Lincoln Yeoh wrote:

> At 01:51 AM 7/2/2003 -0400, Mike Mascari wrote:
> 
>> > Maksim Likharev wrote:
>> >>I do not know how that will work for PG, but in Microsoft SQL Server
>> >>you can do following
>> >>BEGIN TRANSACTION
>> >>UPDATE [val] = [val]
>> >>      WHERE ....
>> >>INSERT ...
>> >>COMMIT TRANSACTION
>> >>
>> >>so basically by updating specific row ( let say you have such row )
>> >>in transaction, row/page lock will be held until end of transaction
>> >>and concurrent UPDATE will wait until you are done.
>> >>Kind of semaphore.
>> >
>> > Why the UPDATE? And in postgres every query runs in it's own
>> transaction
>> > so no need for the explicit BEGIN / END block.
>>
>> The solution works because:
>>
>> Backend #1:
>>
>> BEGIN;
>> UPDATE foo SET bar = bar WHERE keyid = 1;
>>
>> Backend #2:
>>
>> BEGIN;
>> UPDATE foo SET bar = bar WHERE keyid = 1; <-- Now blocks because of #1
> 
> 
> Sorry, I can't check at the moment but does this actually block in all
> possible cases? Especially when there's no row with keyid=1 before BEGIN
> is issued in any of the backends?

The idea would be to pre-create the row in question before the
application starts. The application would then use the row, as Maksim
Likharev wrote, as a semaphore or mutex. The row being updated is not
the row associated with the INSERT. It is an arbitrary row.
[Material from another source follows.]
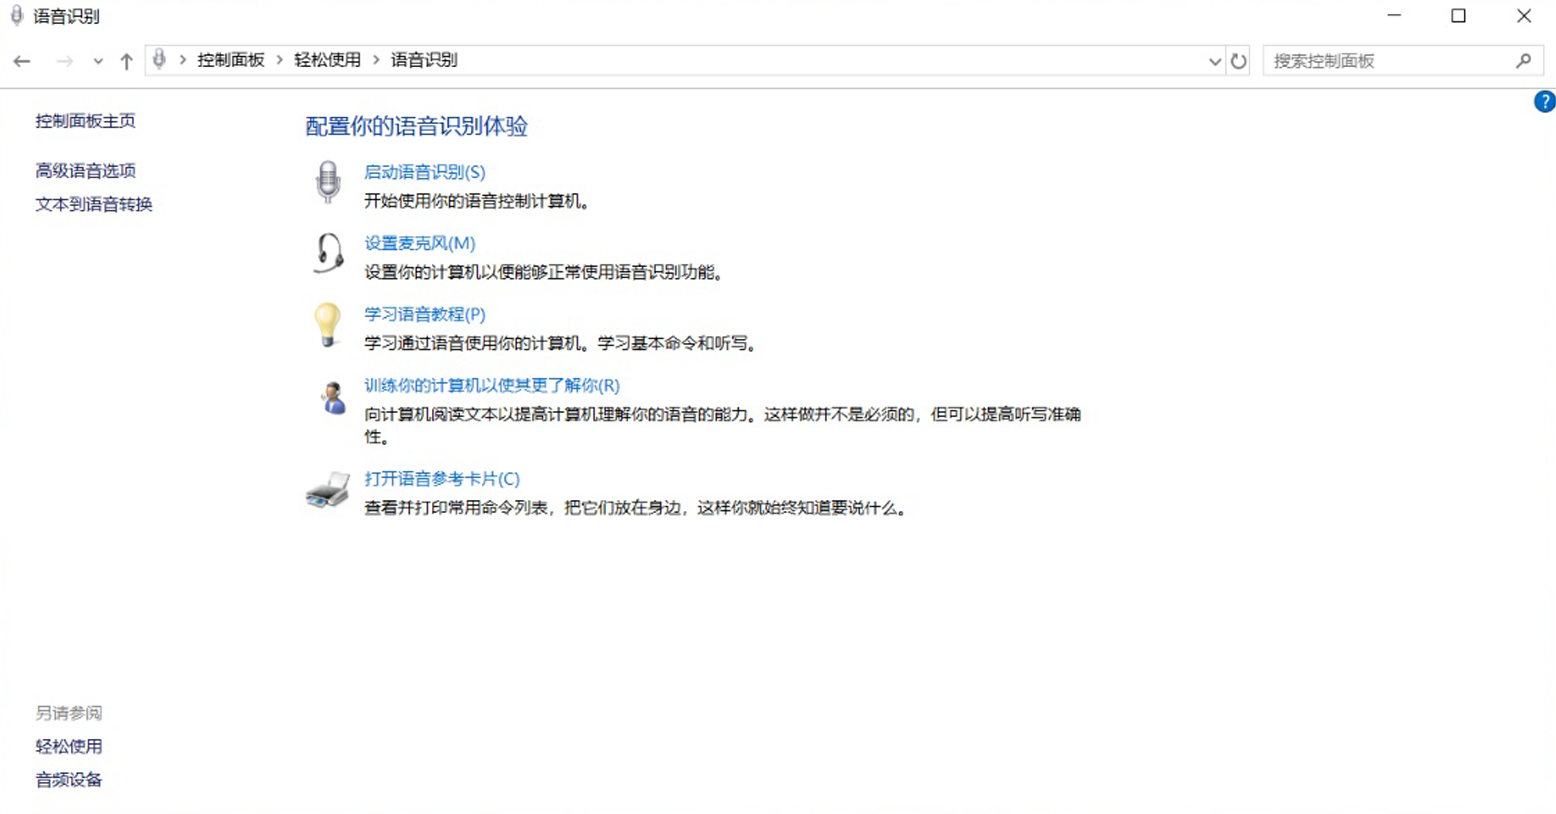Click the printer icon for speech reference card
It is like
a named mutex, with the name being the WHERE clause.

Example:

CREATE TABLE locktable (lockid integer);
INSERT INTO locktable VALUES (1);

Now, to prevent the race condition caused by the INSERT/EXISTS trick:

BEGIN;
UPDATE locktable SET lockid = lockid WHERE key = 1;
INSERT INTO foo
SELECT 'MyKey', 'MyField1', 'MyField2'
WHERE NOT EXISTS (
 SELECT 1
 FROM foo f
 WHERE f.key = 'MyKey'
);
END;

The above example will not achieve row-level granularity for the lock,
since any INSERT will block any other. In fact, if the row is used by
the application for more than one table, it won't even achieve
table-level granularity. But you could get closer to row-level
granularity by doing something like:

Before application begins:

INSERT INTO locktable VALUES (0);
INSERT INTO locktable VALUES (1);
...
INSERT INTO locktable VALUES (999);

And then, anywhere concurrency is an issue for a given key:

UPDATE locktable SET lockid = lockid WHERE lockid = MyKey % 1000;

Again, this trick doesn't work in SERIALIZABLE mode since the UPDATE
will cause a serialization error in another backend.